A simple low-cost one-pot photodeposition synthesis with no hazardous reactants or products is used to make silver nanoparticles-activated carbon composite (SNPs@AC). The SNPs are homogenously and photodeposited and absorbed into the activated carbon matrix. Both SNPs and SNPs@AC composite have particle sizes around 10 nm and 100 nm, respectively. The SNPs@AC composite showed good antiviral activity to VERO (ATCC ccl-81) cells. Zeta potential of SNPs@AC composite is −25 mV, showing that this colloidal system is electrically stable and resistant to coagulation. For many Gram-positive and Gram-negative bacteria, the SNPs@AC composite demonstrated strong antibacterial efficacy.
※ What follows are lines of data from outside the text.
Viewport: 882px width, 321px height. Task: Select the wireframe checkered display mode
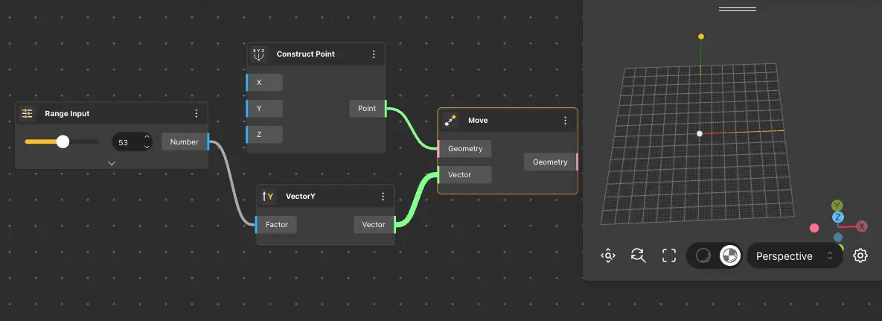pyautogui.click(x=729, y=255)
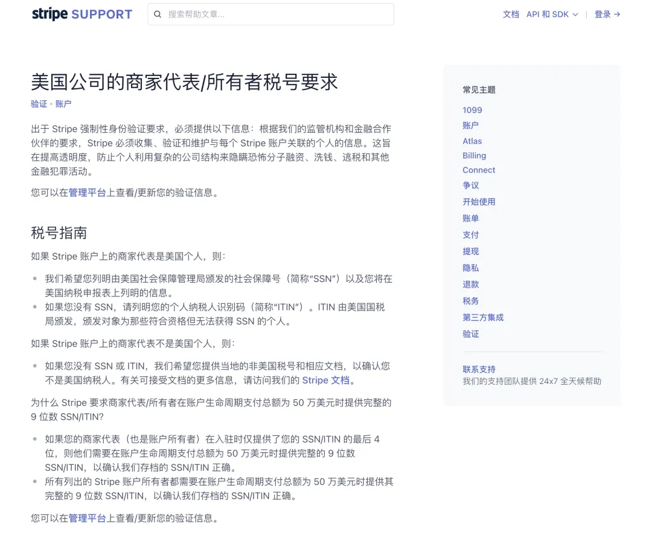Open the 账户 topic in sidebar

470,125
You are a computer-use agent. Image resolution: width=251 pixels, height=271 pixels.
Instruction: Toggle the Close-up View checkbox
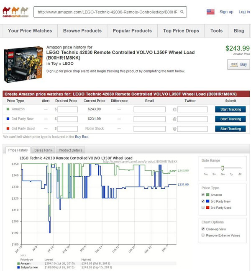pos(203,229)
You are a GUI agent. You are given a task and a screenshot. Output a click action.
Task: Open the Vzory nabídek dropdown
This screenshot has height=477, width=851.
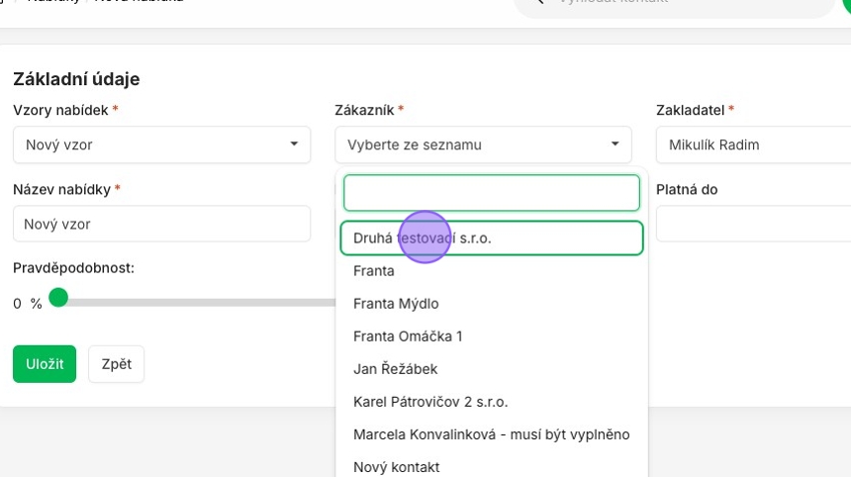point(161,144)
The SNPs@AC composite has 75.72 percent anti-inflammatory effect at concentration 500 µg/mL. This composite has a maximum non-toxic concentration (MNTC) of 78.125 g/mL, which corresponds to antiviral activity of up to 96.7 percent against hepatitis A. virus (HAV). It is suggested as a candidate for pharmaceutical formulations, such as integration into the manufacture of N95 masks for COVID-19 infection protection. Concentration 160 μg/mL SNPs@AC composite has antioxidant activity 42.74% percent. The SNPs@AC composite exhibited selective catalytic activity for the organosynthesis hydrazination reaction of 4-chloro-3, 5-di-nitro-benzo-triflouride, giving 1-hydroxy-4-nitro-6-trifluoro-methyl benzotriazole, a common antiviral drug for severe acute respiratory syndrome (SARS). SNPs@composite's well-defined pores provide suitable active sites for binding reactants 4-Cl-3, 5-di-NO2-benzotriflouride, and hydrazine, which react to create 1-hydroxy-4-nitro-6-trifluoromethyl benzotriazole, which diffuses into solution away from the catalyst surface, leaving the catalyst surface unaffected.